◆ **LIST OF TASKS**
1. In the passage on liver cancer therapy, condense the paragraph that begins "All combinatorial administered drugs" into a short list that keeps its main facts.
2. Extend the passage on liver cancer therapy, starting right after its final sentence about PPARγ agonists and hepatic stellate cells.

◆ **GIVEN PASSAGE**
┄┄┄┄┄┄┄┄┄┄┄┄┄┄┄┄┄┄┄┄
The observations that the presence of liver cirrhosis is no discriminating parameter concerning OS, and that a therapy-associated decrease of the unfavorable prognostic parameter, CRP concentration in serum, is significantly associated with improved OS, suggest the assumption that the administered biomodulatory therapy may induce anakoinosis that means, decisively reprograms tumor-promoting functions provided by the cirrhotic liver and neighboring tumor microenvironment [7]. That absence of liver fibrosis may overcome tumor size as prognostic parameter supports the suggestion [22]. However, maximum tumor size, a prognostic parameter for OS in resectable HCC, remains a prognostic parameter in unresectable, non-curative HCC [14].

Failure to demonstrate prognostic parameters for PFS again indicates that outcome parameters such as PFS are additionally affected by the tumor-initiating liver disease and, therefore, no useful primary endpoints [23].

Mechanisms of action

All combinatorial administered drugs have been excessively studied at least in preclinical settings [6, 24, 25]. COX-2 expression in tumor and non-tumor liver disease plays a crucial role during carcinogenesis and propagation of HCC. COX-2 inhibitors act pro-apoptotic and anti-proliferative [26]. Experimentally, celecoxib suppressed cancer stemness and progression of HCC via activation of PPARγ and up-regulation of PTEN [27]. COX-2 and peroxisome proliferator-activated receptor delta are involved in important growth promoting signaling pathways in human hepatocellular carcinoma [28].

PPARγ is heterogeneously expressed in HCC cells [29]. Corresponding agonists act growth inhibitory, pro-apoptotic via up-regulation of tumor suppressor genes, e.g., PTEN, or a putative tumor suppressor gene, the growth differentiation factor-15 [30] and promote accumulation of p27(Kip1) [31]. PPARγ agonists induce expression of CITED2 in HCC cell lines and epigenetically regulate microRNA-122 [32]. The PPARγ agonist rosiglitazone may inhibit HCC cell growth by blocking the oncogenic function of septin 2 (SEPT2) [33]. One possible mechanism of action of PPARγ agonists in HCC is the regulation of the deregulated Wnt pathway via PTEN [34]. Pioglitazone-related up-regulation of PTEN further sensitizes the HCC cell lines to 5-fluorouracil (5-FU) [35, 36], which is the active metabolite of capecitabine. PPARγ agonists may directly inhibit proliferation of hepatic stellate cells and consecutive hepatic fibrosis [37].
┄┄┄┄┄┄┄┄┄┄┄┄┄┄┄┄┄┄┄┄
◆ **RECORDS PROVIDED**
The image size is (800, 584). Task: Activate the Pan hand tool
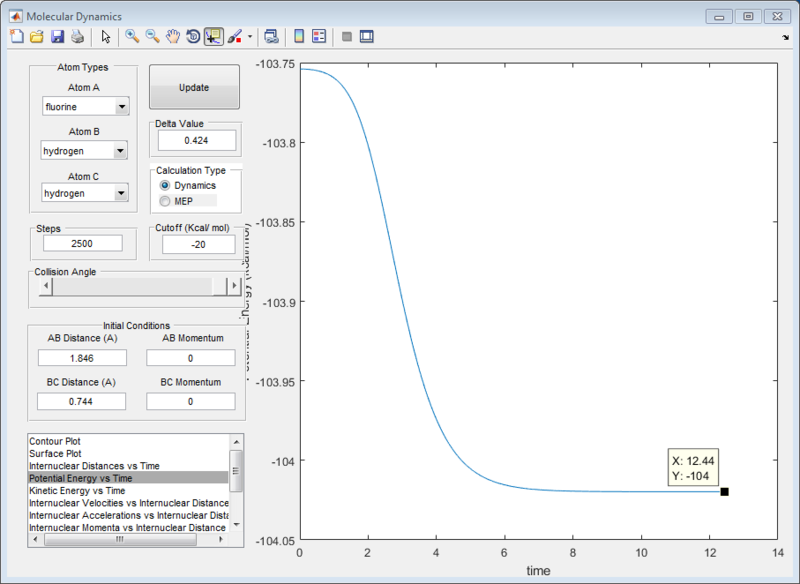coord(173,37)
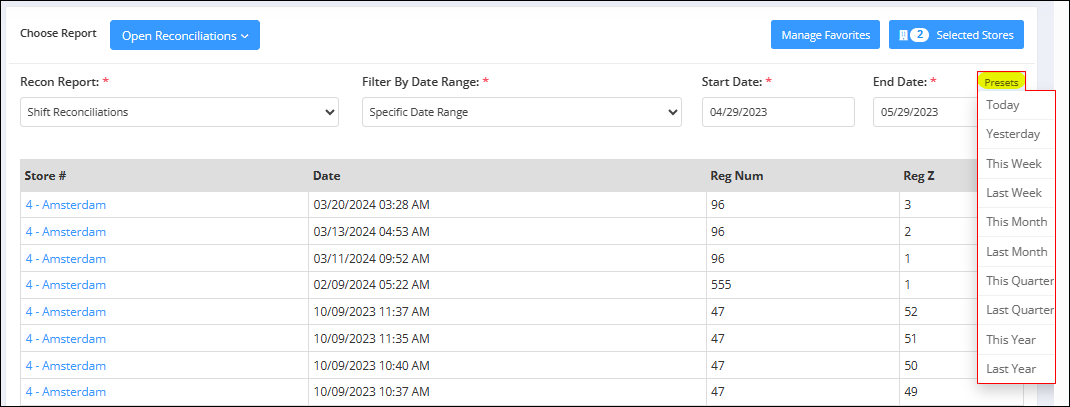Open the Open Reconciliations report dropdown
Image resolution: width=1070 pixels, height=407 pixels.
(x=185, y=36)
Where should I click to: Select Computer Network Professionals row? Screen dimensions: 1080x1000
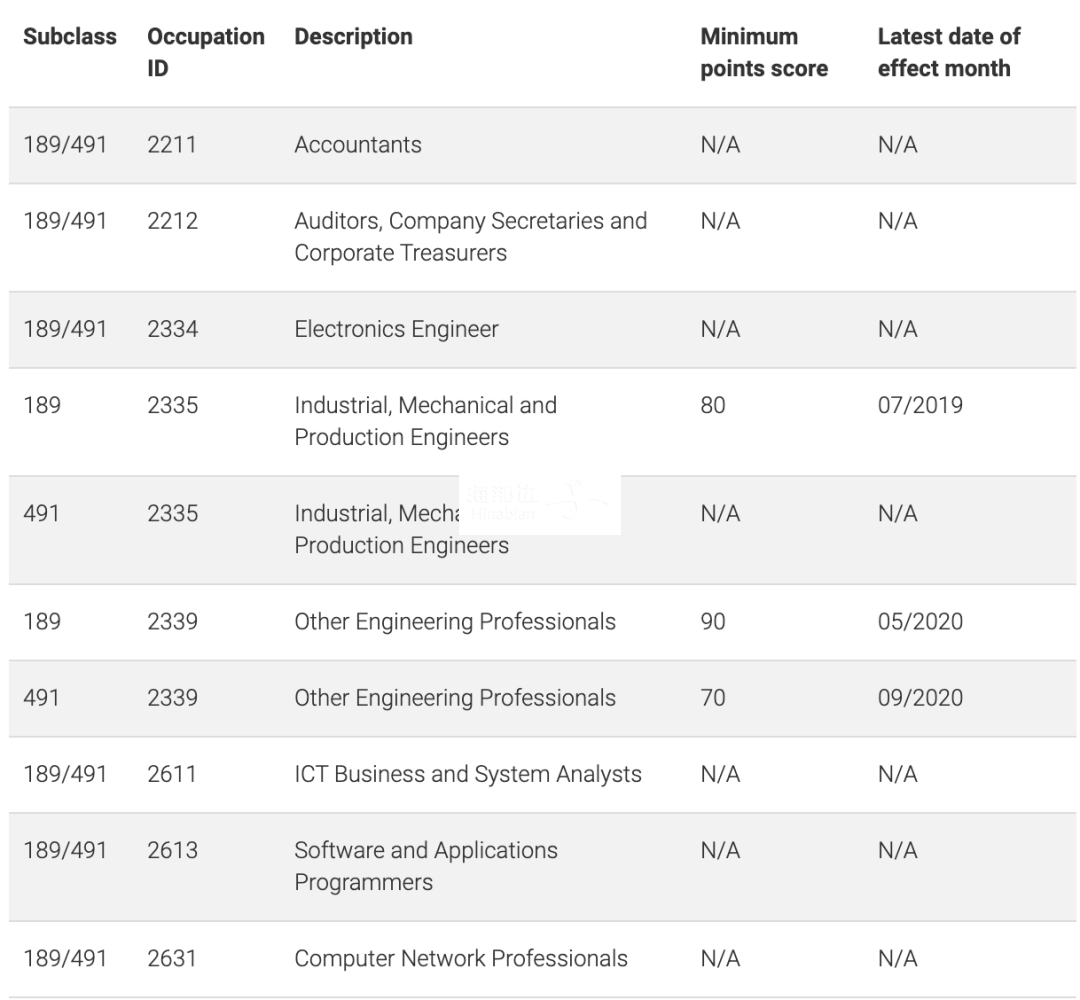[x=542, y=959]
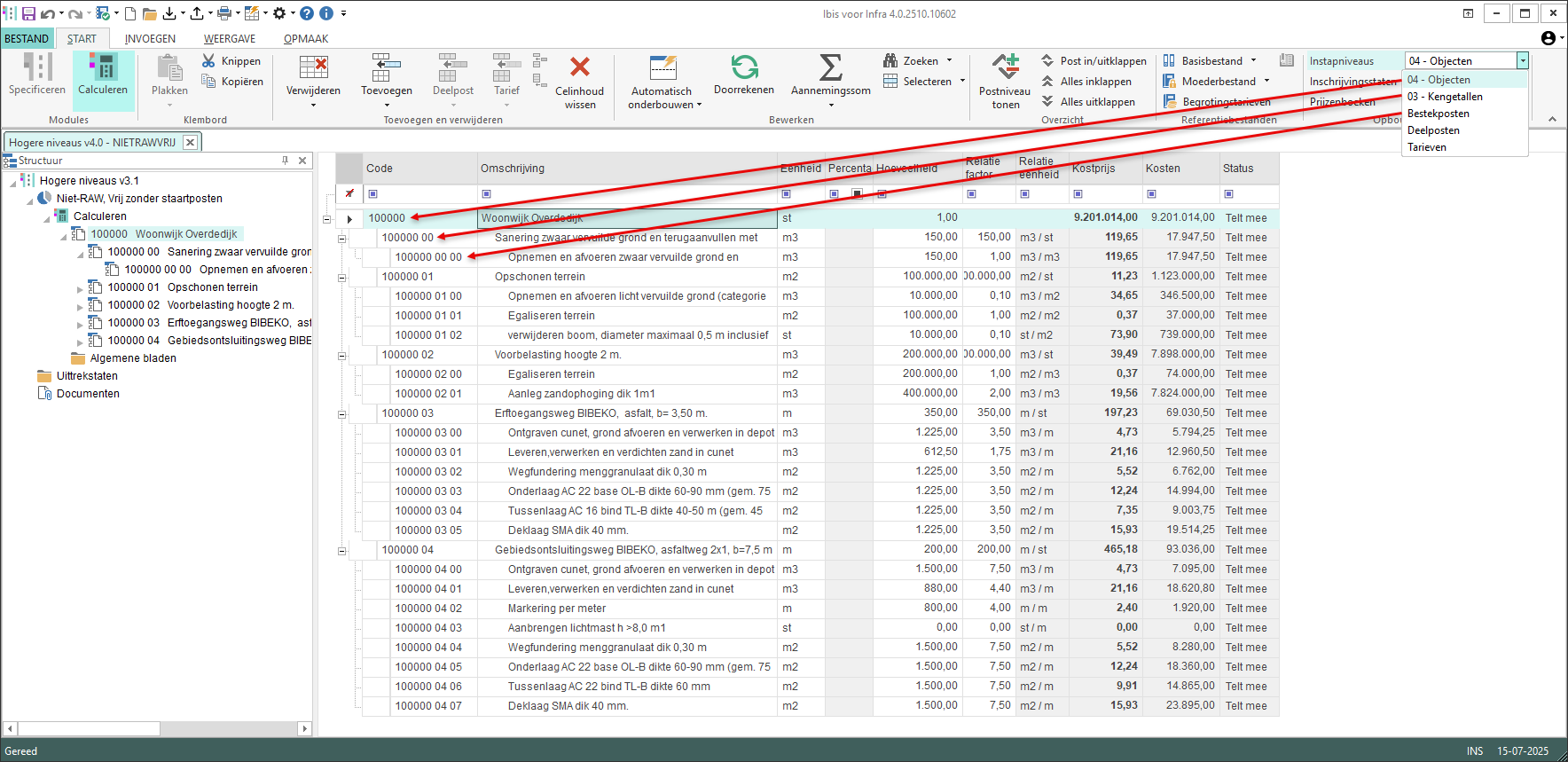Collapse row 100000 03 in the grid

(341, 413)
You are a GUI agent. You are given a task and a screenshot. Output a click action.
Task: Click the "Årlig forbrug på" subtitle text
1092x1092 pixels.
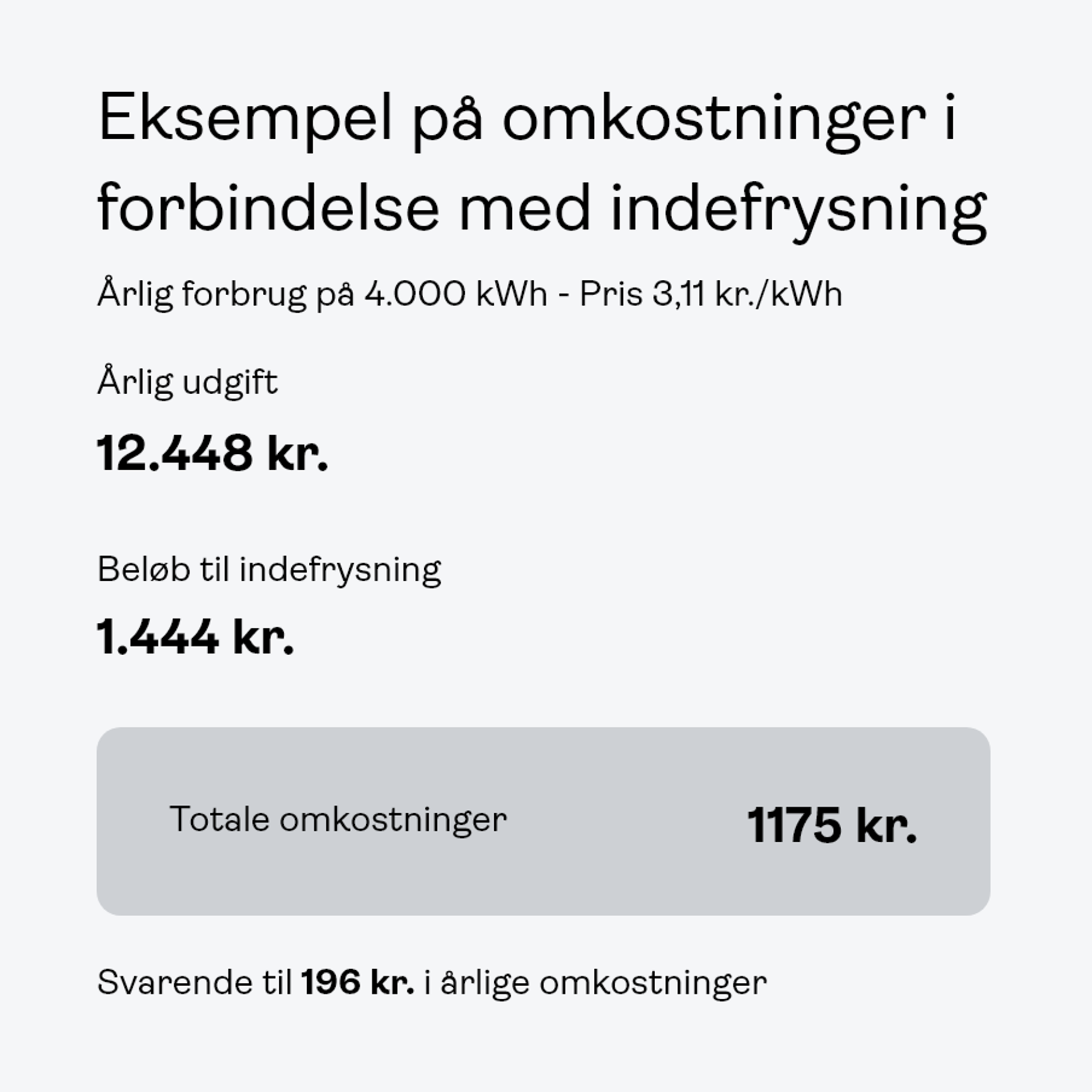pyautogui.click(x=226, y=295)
┄┄┄┄┄┄┄┄┄┄┄┄┄┄┄┄┄┄┄┄
◆ **ANSWERS PROVIDED**
1.
- All of the combined drugs have been studied at least in preclinical settings.
- COX-2 expression in tumor and non-tumor liver disease plays a crucial role in the carcinogenesis and propagation of HCC.
- COX-2 inhibitors act pro-apoptotic and anti-proliferative.
- In experiments, celecoxib suppressed cancer stemness and HCC progression by activating PPARγ and up-regulating PTEN.
- COX-2 and peroxisome proliferator-activated receptor delta are involved in important growth-promoting signaling pathways in human HCC.

2.
As hypervascularization is a major characteristic of HCC, anti-angiogenic therapy schedules are promising treatment elements of non-curative stages in HCC [38]. Metronomic low-dose chemotherapy boosts CD95-dependent anti-angiogenic effect of the thrombospondin expression [39], while PPARγ agonists may promote expression of the receptor for thrombospondin, CD 36 [40]. Metronomic capecitabine in advanced hepatocellular carcinoma patients has already shown clinical activity [41].

Toxicity

The adverse events that were more common are mainly mild to moderate in severity. The two most frequent adverse events in this study are edema and hand-foot syndrome. Edemas are related to both the underlying hepatic disease (liver cirrhosis) and to therapy with pioglitazone and rofecoxib. The incidence of hand-foot syndrome related to capecitabine is much lower than expected with a conventional dosing of capecitabine [42]. The overall tolerability of the schedule is indicated by the small proportion of patients, which received scheduled permanent dose reduction of single therapy elements.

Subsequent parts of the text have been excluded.